So I think, especially as kind of data pipelines grow more complex and there are more handoffs, kind of making sure everyone's really aligned with the same baseline of last mile goals of the user is really, really important. And something I really like about the column name contract framework that I know we'll be getting more into in a little bit is just defining in 1 place with kind of a more cross functional group of stakeholders, what all those requirements are, what all the these definitions are of these concepts, and being sure everyone's kind of from the first person who touches the data all the way on down has that shared understanding.
[00:13:39] Unknown:
To the point of using the column names as 1 of those contractual elements, I'm curious what you have found to be some of the benefits of that and some of the potential trade offs versus maybe establishing these contracts in some sort of documentation process or procedural elements or having some metadata layer enforcements or enforcing them using something like using a tool such as Great Expectations or whatever your pipeline orchestrator might be?
[00:14:07] Unknown:
Yes. Definitely. And I think everything I really advocate for is definitely more to be used in tandem with a lot of these great tools you mentioned, like great expectations instead of on its own. I think the main kind of my main push is on better encoding the requirements for our data in the data itself to then be used kind of throughout all the best quality tools we have today of what's now called the modern data stack. But I think the utility to really embedding a lot of meaning in these column name contracts, I'd say there's both a philosophical and a pragmatic aspect to it. On the philosophical side and I guess first, let me take a step back and maybe explain, kind of before I answer that question, what actually the common name contracts are and how they work. I think it may make the second part make a little more sense. The general approach I'd like to advocate for and have currently been experimenting with a lot is breaking column names into stubs that communicate different types of information at different levels.
So, for example, we could define 1 layer of stubs in a controlled vocabulary that communicates how variables are encoded. Like, an end variable could represent something that's a non null binary indicator and an n variable could represent always positive integer quantities that represent count. Then we could define another layer of this controlled vocabulary that maybe represents more like entities, things like entities. Again, if we're working in a very denormalized table where maybe we have fields that are representing multiple different entities in the same table and attach those really rich and precise definitions of these business concepts. Again, what's the user? What's the login?
All embedded in a single word in the column name. And you can imagine subsequent layers that have more modifiers, at some point, maybe aren't predefined to really capture the nuance of the variable. And ultimately then we can define our column names and these really complex concepts just by permuting these sort of more atomic blocks. So going back to what's kind of the utility of this approach versus other approaches, On the philosophical side, I think that what I really like about this approach is that column names are something that can persist throughout the data pipeline so they can pretty seamlessly serve as a latent form of communication that shares this context between stakeholders who don't often have the chance to interact with each other, both either at the same point in time just because they're on different departments or across time that those column names persist even when the team that built the table is long gone.
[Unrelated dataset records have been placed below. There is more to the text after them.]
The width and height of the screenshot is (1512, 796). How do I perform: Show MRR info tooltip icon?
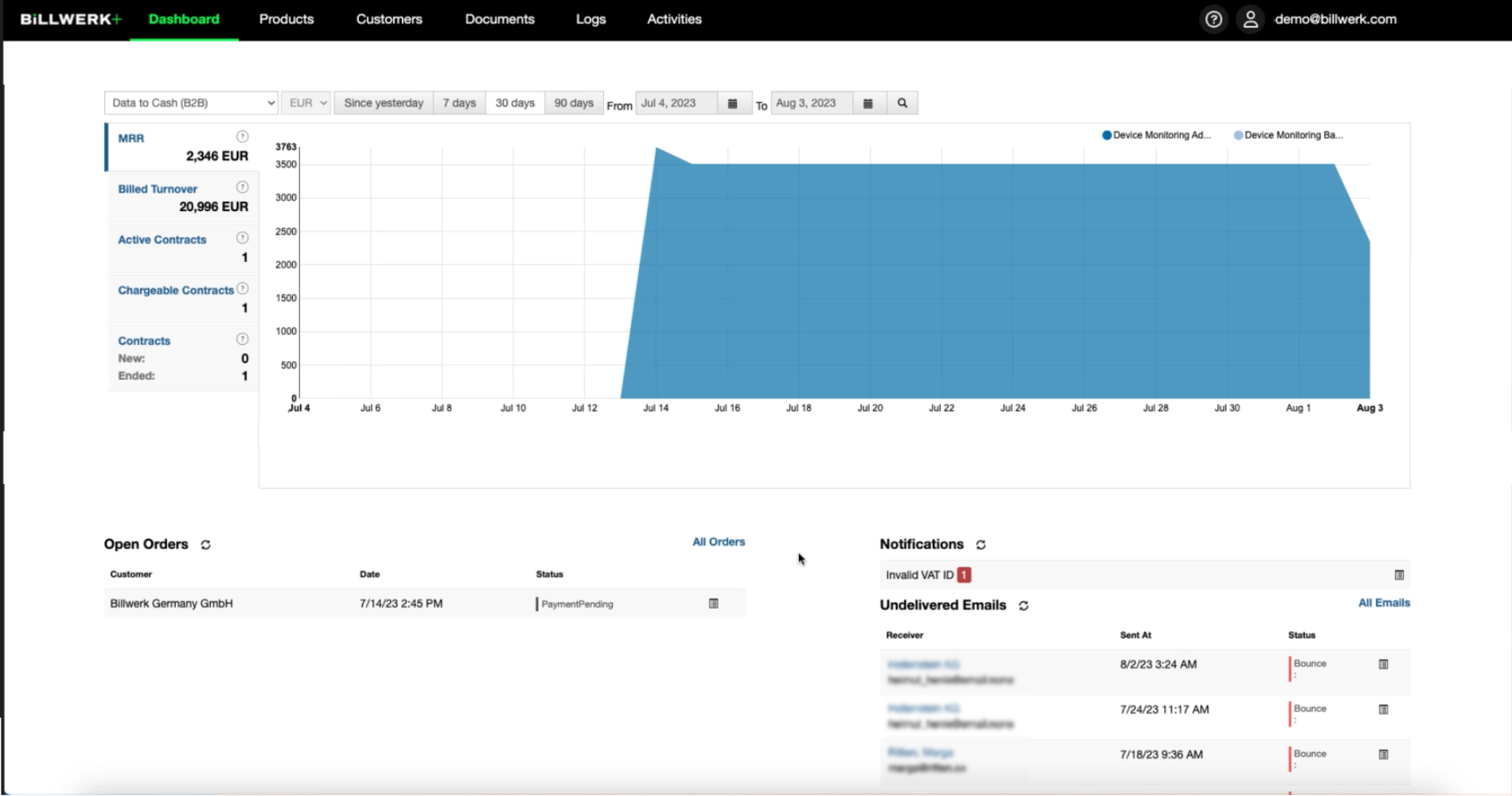pyautogui.click(x=242, y=137)
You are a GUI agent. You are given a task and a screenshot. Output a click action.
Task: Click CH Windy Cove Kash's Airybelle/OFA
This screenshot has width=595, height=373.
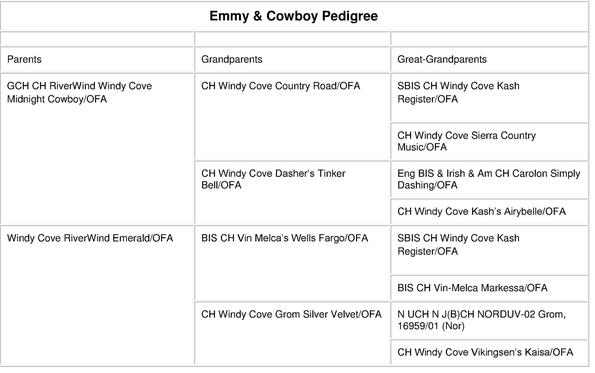[482, 211]
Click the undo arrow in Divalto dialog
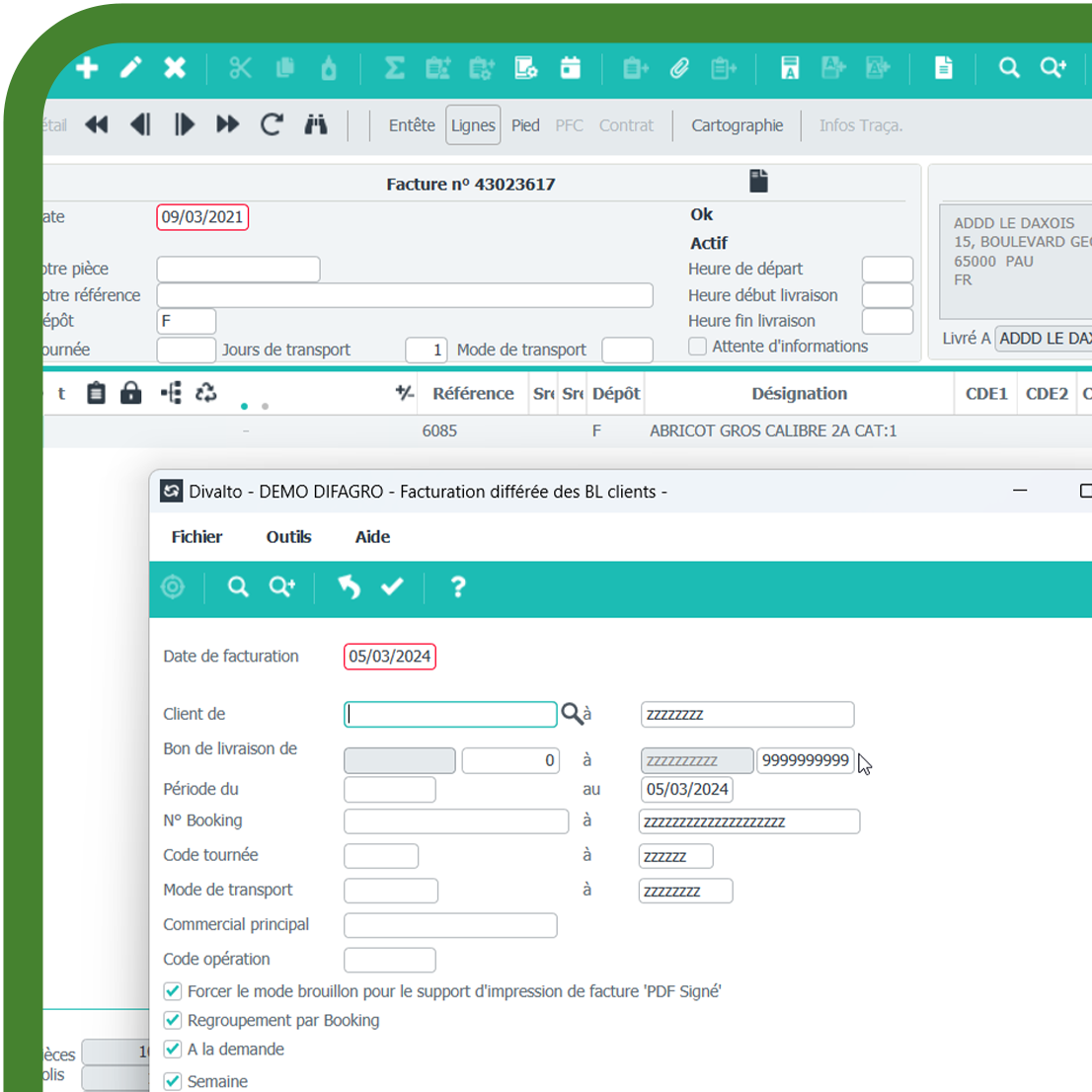1092x1092 pixels. pyautogui.click(x=349, y=586)
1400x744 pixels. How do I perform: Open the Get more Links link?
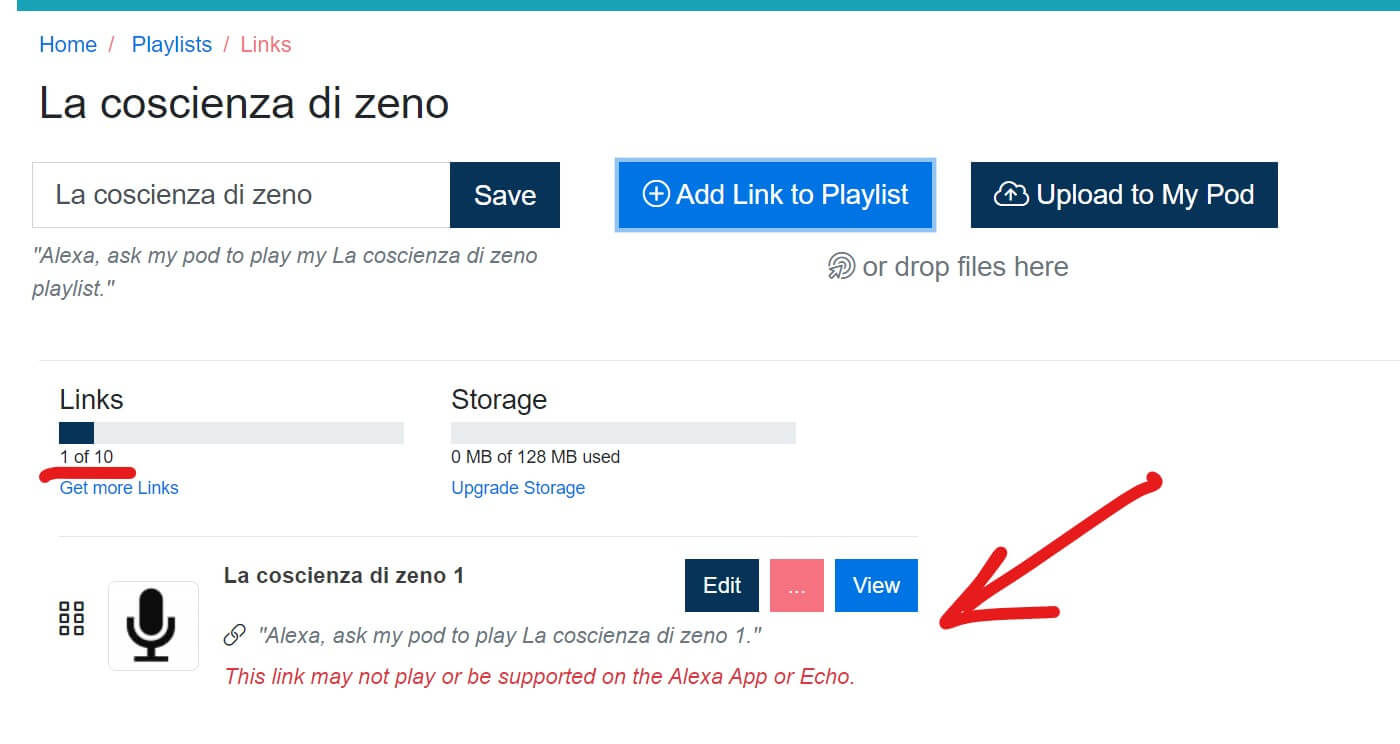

They can also be used by all parties in the data production process, and this is where it really connects back something like a great expectations, like you mentioned, where not only can these column names help end users understand what's in the data.
Something that I think is even more exciting is they can help define intent for developers and help them act on intent by programmatically transforming variables based on their names. So I think sometimes frameworks that kind of just provide that, like, last mile value to end users, there's definitely a big, like, effort versus value trade off. Hard to kind of, like, get alignment and get enforcement. But I think common name contracts are something that we can really embed with how data is actually produced. So going back to great expectations, something like, if we have a variable that starts with end, it's automatically all end variables are checked with a not null check and so forth and so on. Now on the more pragmatic side and sort of the less grandiose philosophical view of the world, a lot of the same these same concepts and benefits could definitely be achieved through the standard tools you mentioned, like having good metadata, having good data discoverability tools and data dictionaries, looking at data lineage.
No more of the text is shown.